The world has gotten a lot better for property managers over the past couple of years. Instead of slashing and burning to get residents to stay, they’re now bumping up rents as much as they can. “In some cases, we can get a higher renewal increase than we can on the street,” said Erin Ditto, senior vice president of multifamily operations for Greensboro, N.C.-based Ball Partners.
This comes with challenges though, as the panelists on “Out of the Fog: How to Adjust Operations in a New Rent-Growth Paradigm” pointed out at the 2011 Multifamily Executive Conference. It starts with the leasing personnel. Many agents came on during the recession. The goal then wasn’t raising rents. It was keeping heads in beds. “They did a fantastic job holding rates,” said Robert Grant, vice president of property management for Southern California for Equity Residential, a REIT based in Chicago. “People were in the mindset of keeping things flat or holding rates.”
But now, things are different. These agents need to push rents. “We’re having to re-program those people who joined us during the recession,” Grant said.

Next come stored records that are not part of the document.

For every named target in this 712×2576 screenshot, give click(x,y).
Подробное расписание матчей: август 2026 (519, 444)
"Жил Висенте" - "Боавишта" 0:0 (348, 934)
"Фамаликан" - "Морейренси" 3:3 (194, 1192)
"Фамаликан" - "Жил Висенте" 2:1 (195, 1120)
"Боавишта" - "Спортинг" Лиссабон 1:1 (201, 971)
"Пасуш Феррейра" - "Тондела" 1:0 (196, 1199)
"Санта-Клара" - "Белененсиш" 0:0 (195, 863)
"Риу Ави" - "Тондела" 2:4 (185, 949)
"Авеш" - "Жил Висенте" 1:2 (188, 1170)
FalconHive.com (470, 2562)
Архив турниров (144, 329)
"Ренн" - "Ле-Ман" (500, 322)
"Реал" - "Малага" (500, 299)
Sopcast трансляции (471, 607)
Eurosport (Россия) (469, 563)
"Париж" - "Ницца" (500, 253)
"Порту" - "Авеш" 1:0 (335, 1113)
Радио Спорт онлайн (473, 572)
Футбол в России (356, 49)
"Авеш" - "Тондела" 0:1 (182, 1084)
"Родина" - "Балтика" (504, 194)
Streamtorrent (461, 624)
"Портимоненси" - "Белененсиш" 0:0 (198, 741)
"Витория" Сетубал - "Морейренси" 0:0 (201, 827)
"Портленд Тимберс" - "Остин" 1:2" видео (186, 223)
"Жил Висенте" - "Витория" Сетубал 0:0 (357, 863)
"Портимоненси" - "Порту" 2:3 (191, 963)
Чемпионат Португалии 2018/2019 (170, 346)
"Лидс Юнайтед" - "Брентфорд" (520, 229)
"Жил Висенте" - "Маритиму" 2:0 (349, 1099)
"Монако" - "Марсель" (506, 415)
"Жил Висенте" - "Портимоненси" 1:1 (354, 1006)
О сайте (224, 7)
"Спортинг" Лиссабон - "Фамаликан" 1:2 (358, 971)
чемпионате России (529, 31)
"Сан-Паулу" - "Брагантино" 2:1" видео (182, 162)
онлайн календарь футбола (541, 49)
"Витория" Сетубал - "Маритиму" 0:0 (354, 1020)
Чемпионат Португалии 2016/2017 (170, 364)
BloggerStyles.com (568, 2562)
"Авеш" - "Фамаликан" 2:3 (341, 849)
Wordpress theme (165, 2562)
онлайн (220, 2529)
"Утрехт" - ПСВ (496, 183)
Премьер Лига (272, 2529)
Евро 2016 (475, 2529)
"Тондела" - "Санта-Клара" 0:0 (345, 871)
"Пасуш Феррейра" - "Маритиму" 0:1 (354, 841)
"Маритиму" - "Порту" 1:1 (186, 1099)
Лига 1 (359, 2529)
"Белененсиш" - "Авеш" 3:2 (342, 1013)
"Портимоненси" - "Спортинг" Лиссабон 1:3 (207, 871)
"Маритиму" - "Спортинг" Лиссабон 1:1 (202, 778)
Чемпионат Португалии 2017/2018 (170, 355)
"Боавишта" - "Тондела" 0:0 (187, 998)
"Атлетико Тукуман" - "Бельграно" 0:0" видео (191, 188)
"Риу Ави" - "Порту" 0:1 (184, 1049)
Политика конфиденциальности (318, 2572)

Re-teaching the leasing staff is easier said than done. In many cases, they’re asking residents that they forged relationships with to pay more. That’s hard. They’re used to giving discounts, not raising rates. “You want people to be happy, but we’re running a business,” Grant said. “The business model is increasing cash flow.”
Sometimes these unhappy people start comparing notes with other residents, which can be an issue. It can be an even bigger problem if they take to the web. “I don’t worry about them talking to each other,” said Julie Smith, president of Greenbelt, Md.-based Bozzuto Management Co. “I worry about them going on Google, ApartmentRatings.com, or Yelp.”
There was a little bit of debate about how much managers should push existing residents with rental increases. Smith cautioned attendees that turnover costs money when you think about the amount of time a unit is down. Daniel P. Ford, director of property management for Nashville, Tenn.-based Freeman Webb Cos., however, argued that’s its not as hard to find new renters. “We can replace them [residents] if they leave,” he said.
Still, moderator Mark Fogelman, president of Memphis-based Fogelman Management Group, wondered if these people would ultimately be able to pay that much more in rent without job and wage growth. “There has to be a limit [to what a landlord can charge], without people making more money,” he said.